The North West Company had a post near Dillon in 1790. It was called Lac des Boeufs Post (Buffalo Lake Post). The Hudson's Bay Company had a post nearby in 1791.

In 1819–1820 Sir John Franklin noted the position of the North West Company Post on Buffalo Lake (Peter Pond Lake) where Buffalo River (Dillon River) is located. (see map)

The first post office opened under the name of Buffalo River in 1926 and closed in 1929. In 1954 the post office was re-opened under the name of Dillon.

=== Name changes ===
In 1932 the name of the community was officially changed from Buffalo River to Dillon, the name of the river was changed from Buffalo River to Dillon River and Buffalo Lake was renamed Peter Pond Lake. A lake on the Dillon River just west of Vermette Lake also received its official name of Dillon Lake in 1932.

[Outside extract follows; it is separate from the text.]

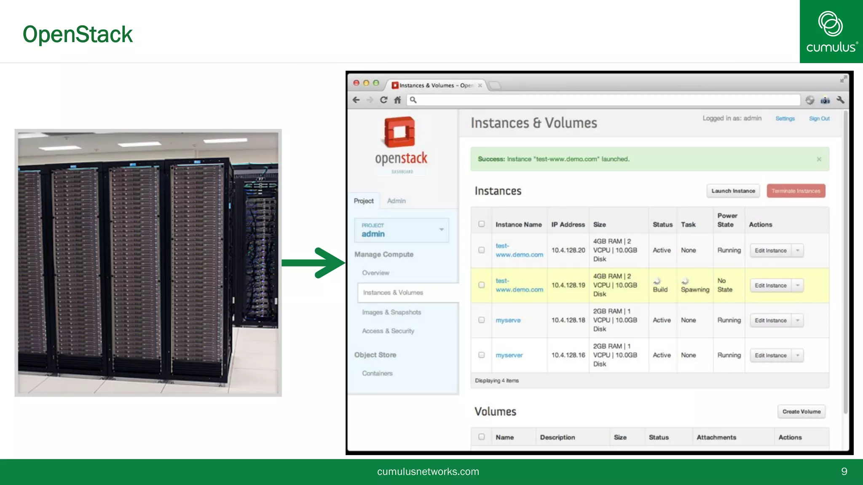
Task: Switch to the Admin tab
Action: click(x=396, y=201)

The source of the Dillon River is in Alberta east of Lake Winefred near co-ordinates .

== Buffalo River Dene Nation ==
Buffalo River Dene Nation has a total registered membership of 1,273 with 689 members residing on-reserve and 584 members residing at locations off-reserve as of May, 2012 The total territory of the Buffalo River Dene Nation 193 is 8259.70 hectares.